* **Task 1**
In the report on Brazil's market plunge, for how long was stock market trading suspended?
* **Task 2**
Quote the part of the report on Brazil's market plunge that opens with the words containing "BRASILIA, March 11" and closes with "inflows from abroad.".
* **Task 3**
Write what comes next in the report on Brazil's market plunge, picking up after its last sentence.

BRASILIA, March 11 (Reuters) – Brazilian markets plunged on Wednesday, with shares falling 8.5% and the real slipping to its all-time low against the dollar, after the World Health Organization declared the outbreak of coronavirus as a global pandemic.
* Reflecting investors’ scale of risk aversion, longer-term market-based interest rates increased, implying that the Central Bank will eventually be forced to raise the benchmark rate to protect the currency and maintain capital inflows from abroad.
* Stock market trading was suspended for 30 minutes in the afternoon after a 10% drop in the Bovespa benchmark triggered a “circuit breaker”.
* Liquidation intensified after operations resumed, leading the Bovespa to lose up to 12% on the day at 81,000 points. The index closed with an 8.5% drop, accumulating losses so far this year of 27%.

* **Provided material**
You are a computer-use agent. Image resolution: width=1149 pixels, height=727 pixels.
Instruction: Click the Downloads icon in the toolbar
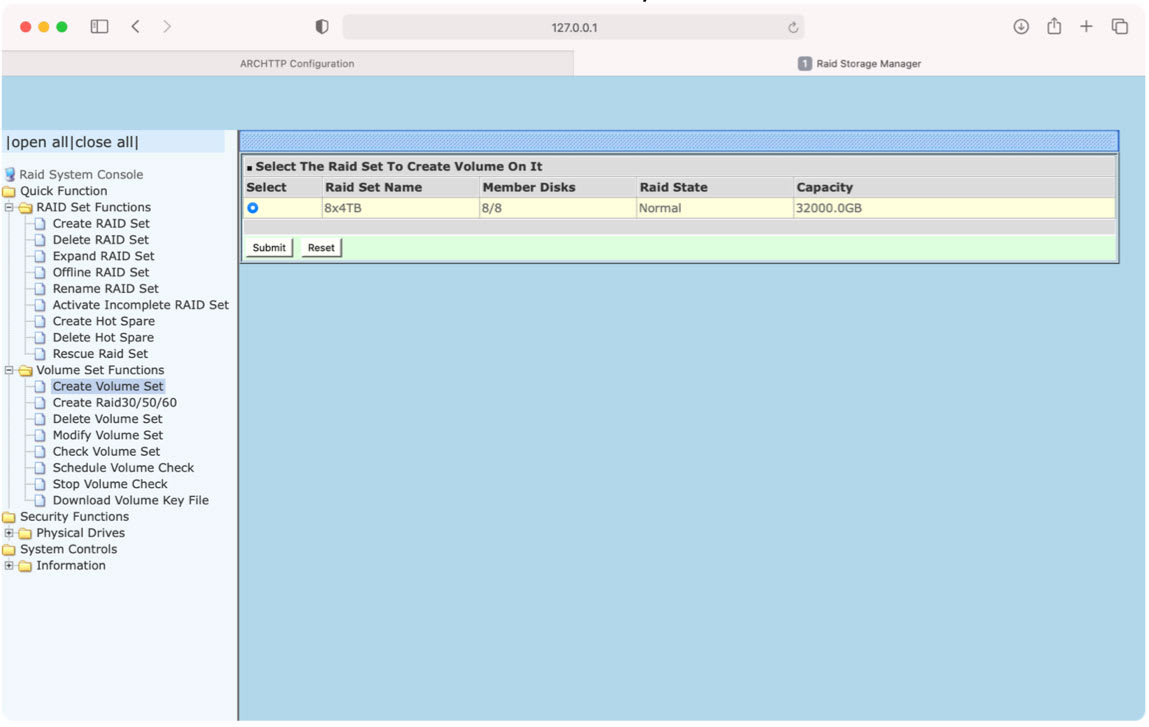[x=1020, y=26]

* **Exercise response 1**
For 30 minutes in the afternoon.

* **Exercise response 2**
BRASILIA, March 11 (Reuters) – Brazilian markets plunged on Wednesday, with shares falling 8.5% and the real slipping to its all-time low against the dollar, after the World Health Organization declared the outbreak of coronavirus as a global pandemic.
* Reflecting investors’ scale of risk aversion, longer-term market-based interest rates increased, implying that the Central Bank will eventually be forced to raise the benchmark rate to protect the currency and maintain capital inflows from abroad.

* **Exercise response 3**
* In dollar terms, the Bovespa is down 36% this year, by far the worst performer among the world’s largest stock markets.
* Meanwhile, interest rate futures as of January 2027 climbed 70 basis points. Even shorter-term contracts like January 2021, which expire when the Selic benchmark rate is likely to be lower than Wednesday’s, rose about 30 basis points.
* In addition, the Brazilian real fell as much as 2% in the session to 4.7579 units per dollar, very close to the recent historical low of 4.7975 reais per dollar. The one-month implied volatility in the dollar / real parity increased to 19.7%, the highest since October 2018.
* In local news, the Brazilian government lowered its projection for economic growth for 2020 to 2.1%. Barclays, UBS and Bank of America Merrill Lynch cut their forecasts below the official estimated figure.
(Report by Carolina Mandl and Jamie McGeever, Edited in Spanish by Manuel Farías)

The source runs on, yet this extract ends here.